=== Section Start ===

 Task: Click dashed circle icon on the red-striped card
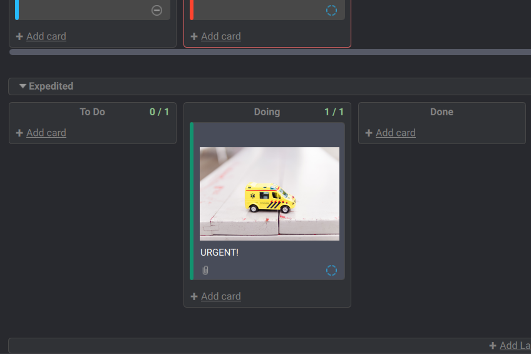click(x=331, y=11)
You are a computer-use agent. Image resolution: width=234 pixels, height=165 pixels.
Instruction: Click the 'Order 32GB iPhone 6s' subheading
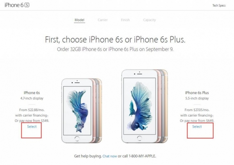tap(115, 49)
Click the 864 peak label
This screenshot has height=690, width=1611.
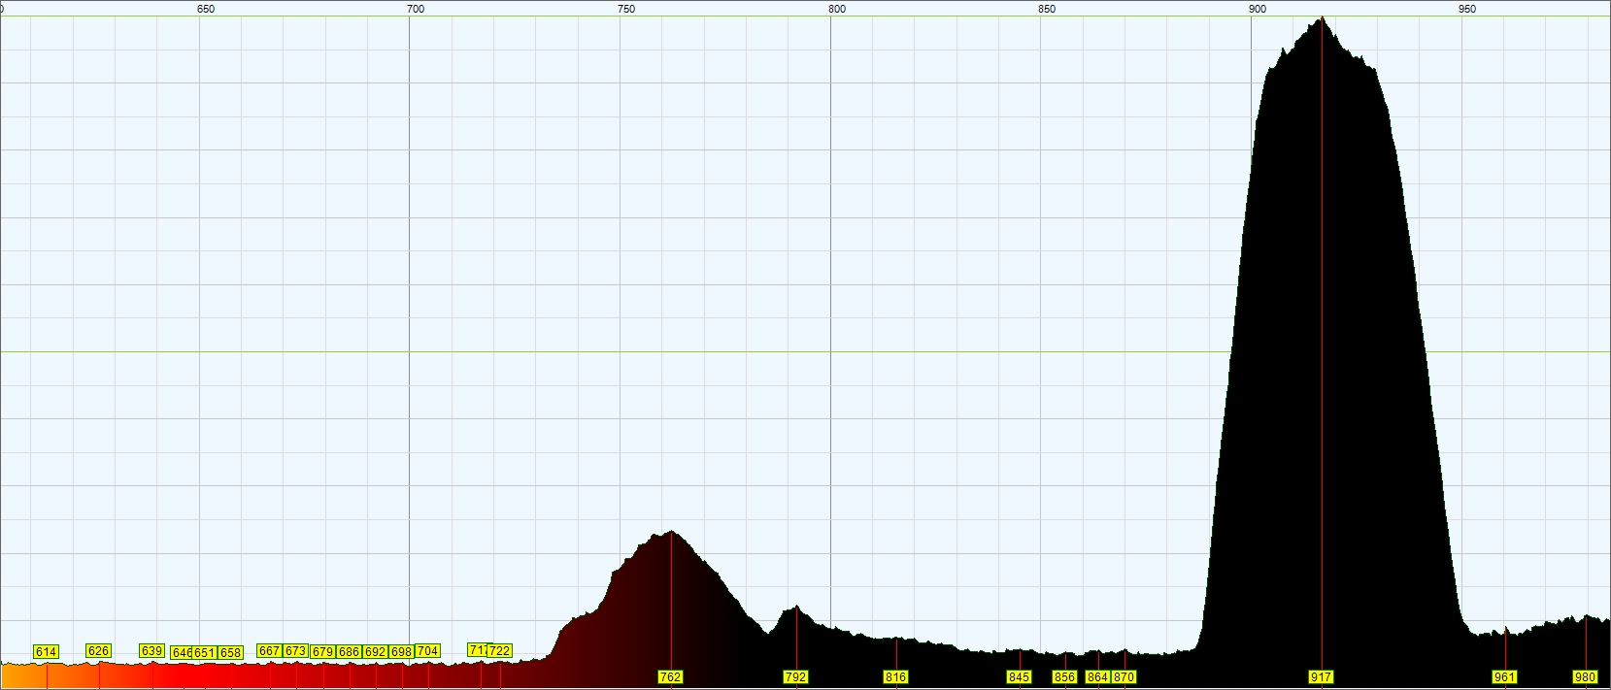pos(1097,677)
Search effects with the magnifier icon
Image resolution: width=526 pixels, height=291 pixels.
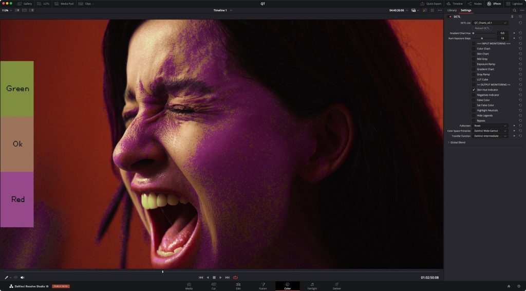coord(515,10)
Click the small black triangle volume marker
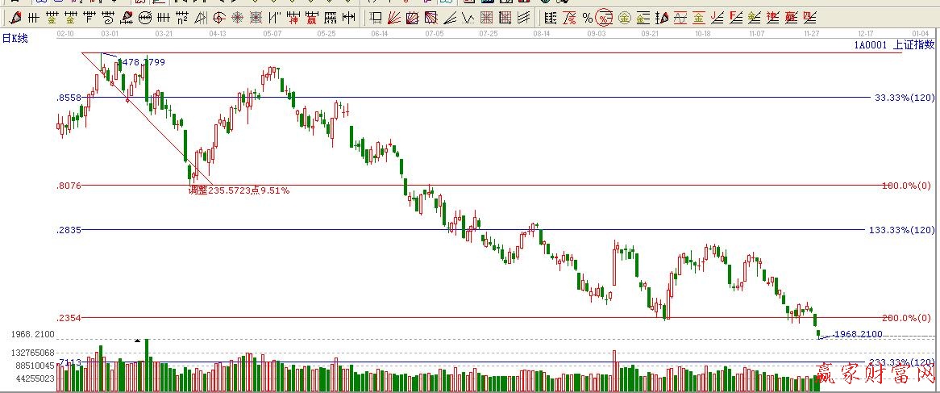 pyautogui.click(x=138, y=341)
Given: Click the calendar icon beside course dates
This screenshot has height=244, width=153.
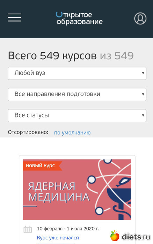Looking at the screenshot, I should click(28, 229).
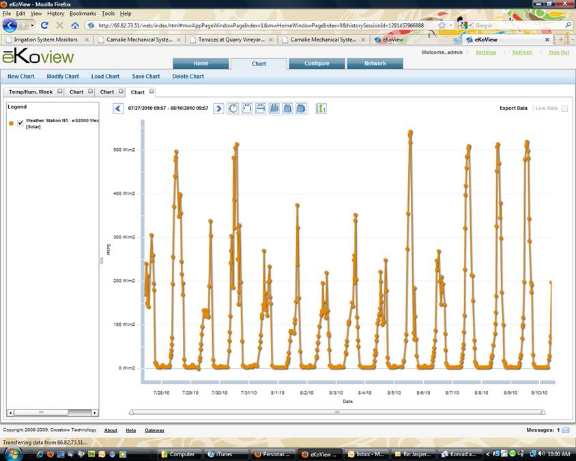Click the Export Data link
Screen dimensions: 576x461
pos(513,109)
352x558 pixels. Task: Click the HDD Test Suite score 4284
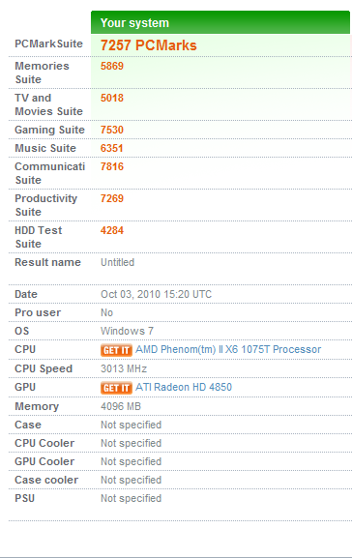pyautogui.click(x=112, y=230)
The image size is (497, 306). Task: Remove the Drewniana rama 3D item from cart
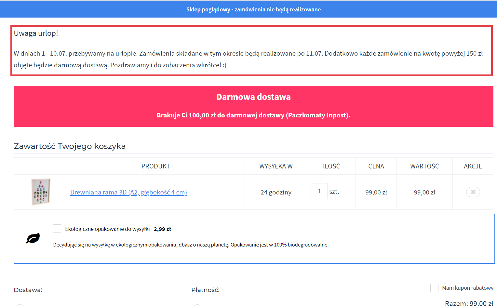[473, 192]
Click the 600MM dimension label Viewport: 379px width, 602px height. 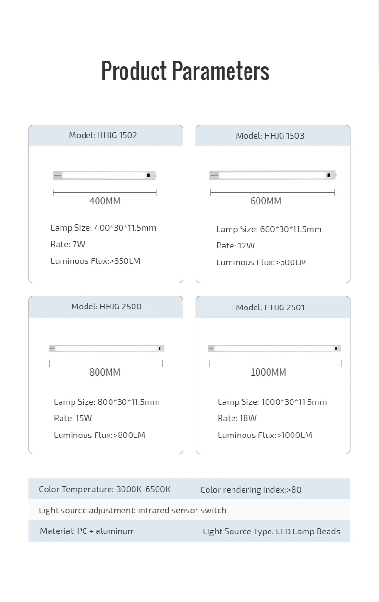(x=266, y=201)
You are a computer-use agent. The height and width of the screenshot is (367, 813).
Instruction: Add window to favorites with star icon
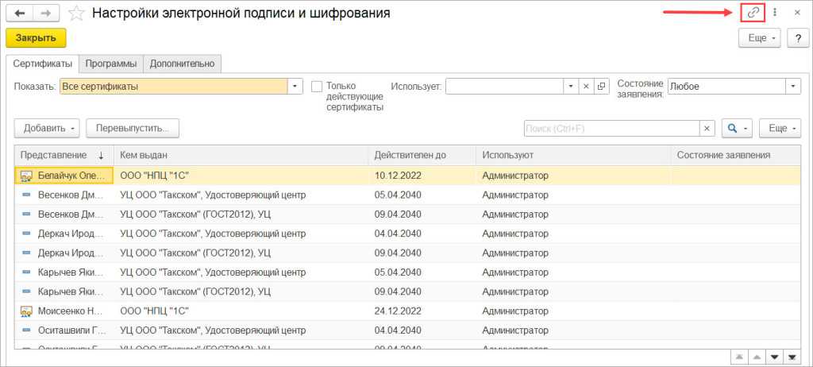click(x=76, y=14)
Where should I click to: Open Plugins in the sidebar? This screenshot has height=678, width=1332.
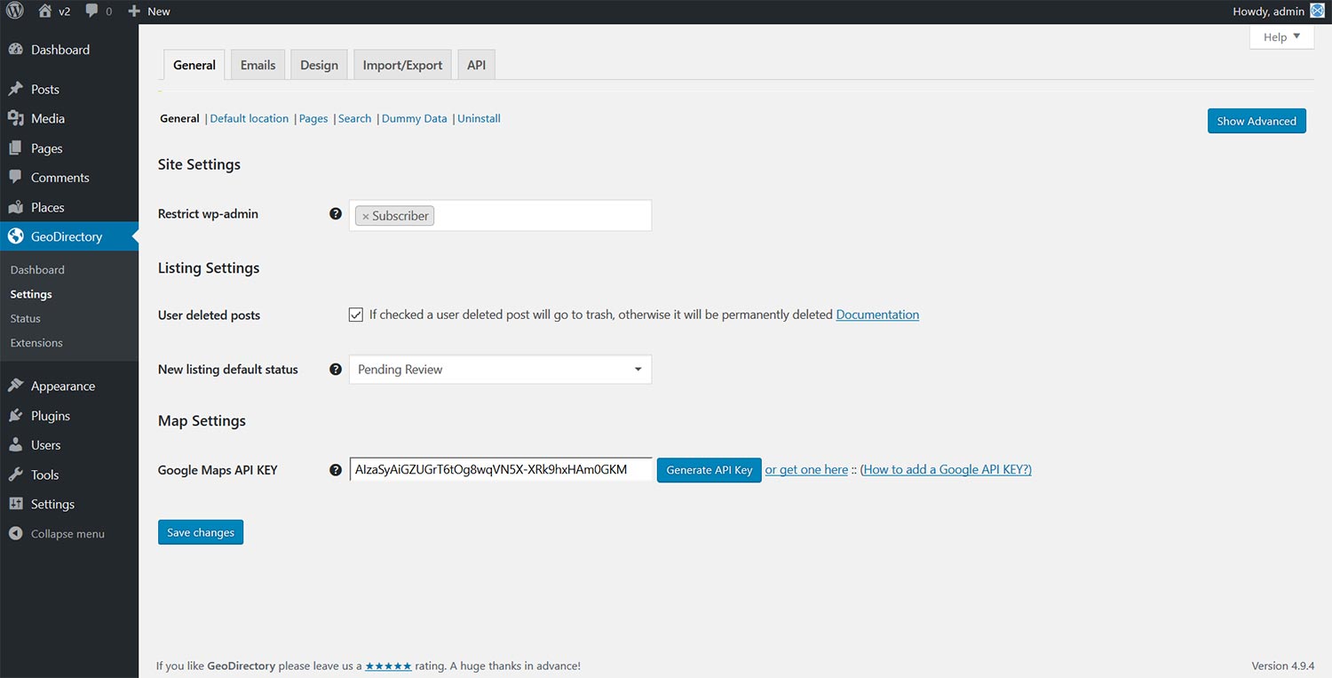(x=51, y=416)
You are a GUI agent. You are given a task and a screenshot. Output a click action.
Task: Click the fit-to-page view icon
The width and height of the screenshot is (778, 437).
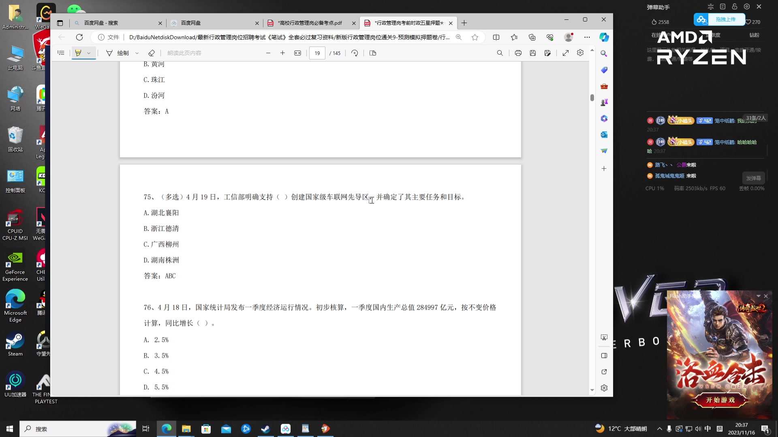298,53
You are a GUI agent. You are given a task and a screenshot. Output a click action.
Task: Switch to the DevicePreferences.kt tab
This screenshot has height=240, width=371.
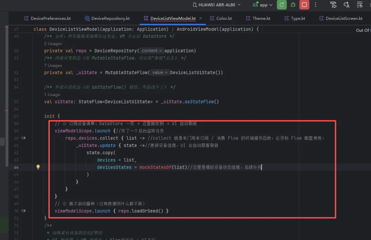tap(47, 18)
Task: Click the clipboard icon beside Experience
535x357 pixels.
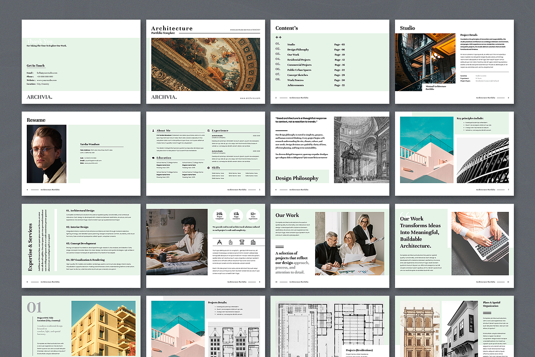Action: coord(208,131)
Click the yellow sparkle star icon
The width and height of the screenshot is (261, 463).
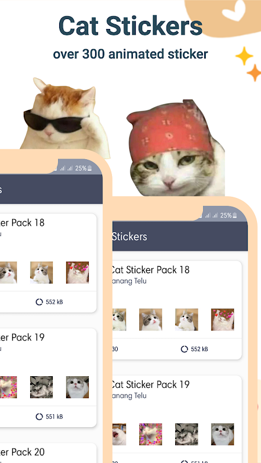tap(244, 56)
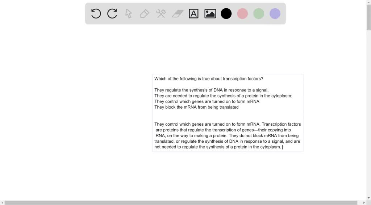Viewport: 371px width, 205px height.
Task: Choose the purple color swatch
Action: pyautogui.click(x=275, y=14)
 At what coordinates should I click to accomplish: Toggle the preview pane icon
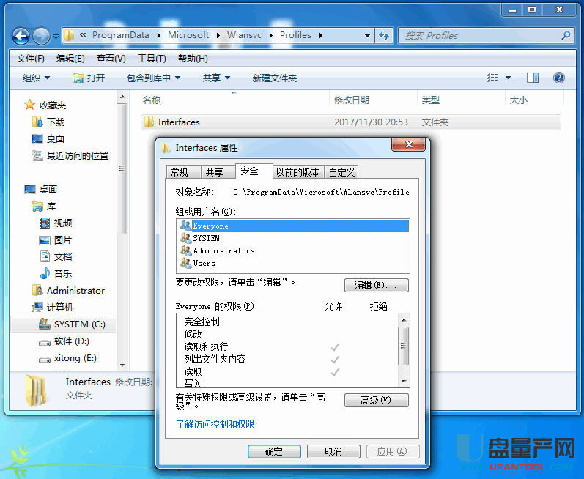coord(533,78)
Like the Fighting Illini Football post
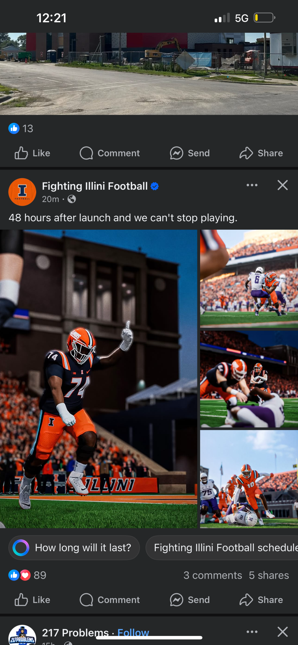Image resolution: width=298 pixels, height=645 pixels. 32,600
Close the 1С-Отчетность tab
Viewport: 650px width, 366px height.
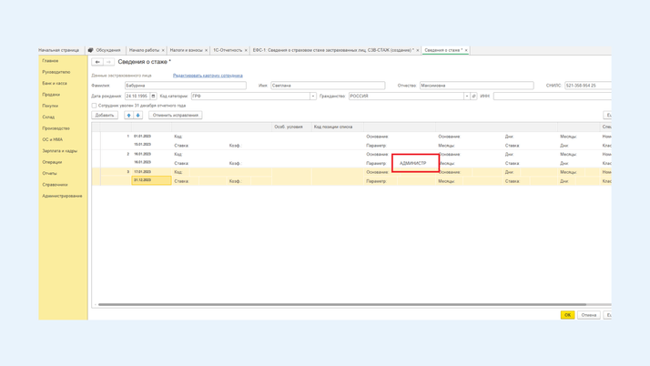[x=246, y=50]
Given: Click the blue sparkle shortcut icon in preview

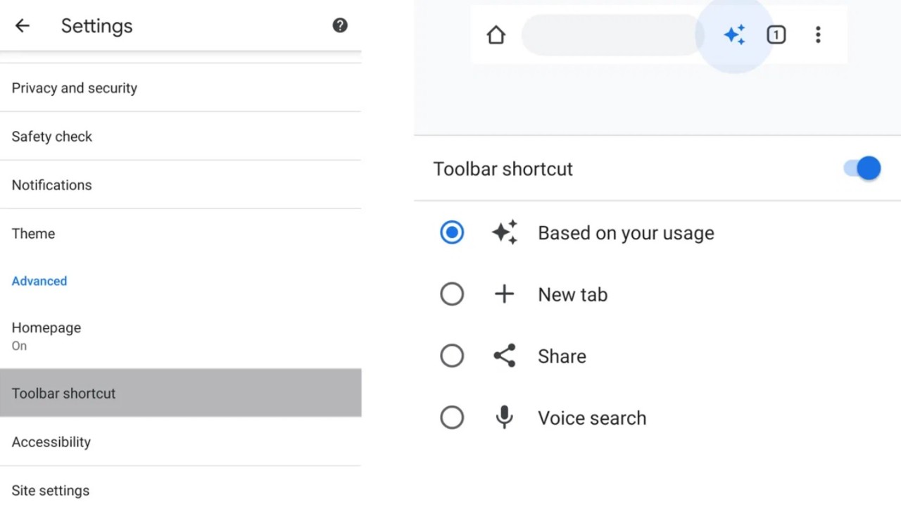Looking at the screenshot, I should coord(734,35).
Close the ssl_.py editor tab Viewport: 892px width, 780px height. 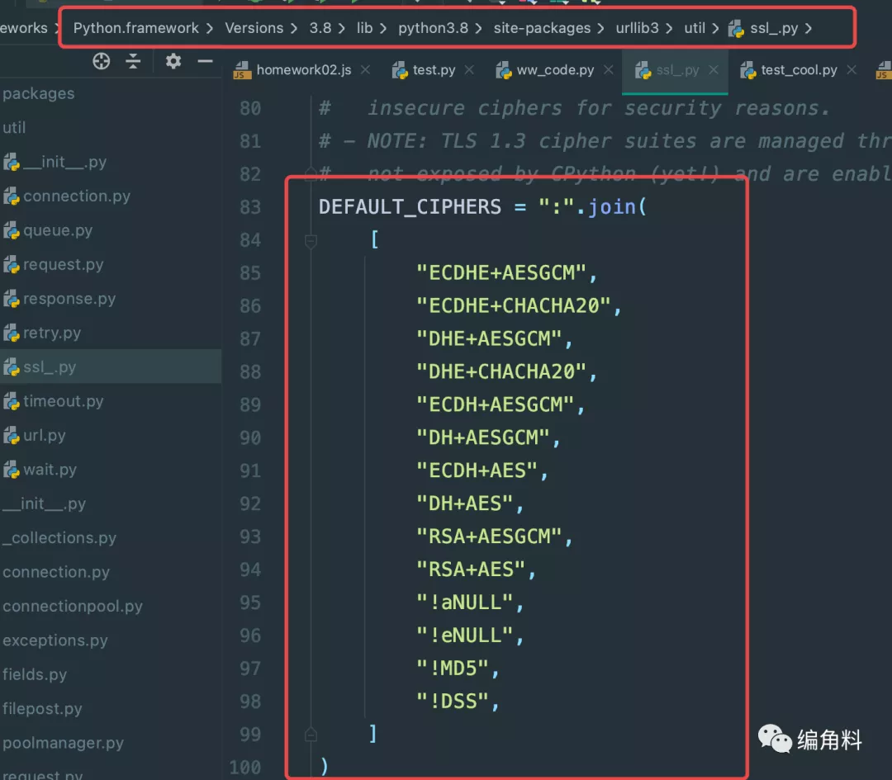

=== Section End ===

# Task to carry out
Would you filter the entries above and keep each line that has the word "beside"?

# Problem solution
Given: Click the calendar icon beside course dates
Task: Click the clipboard icon beside Experience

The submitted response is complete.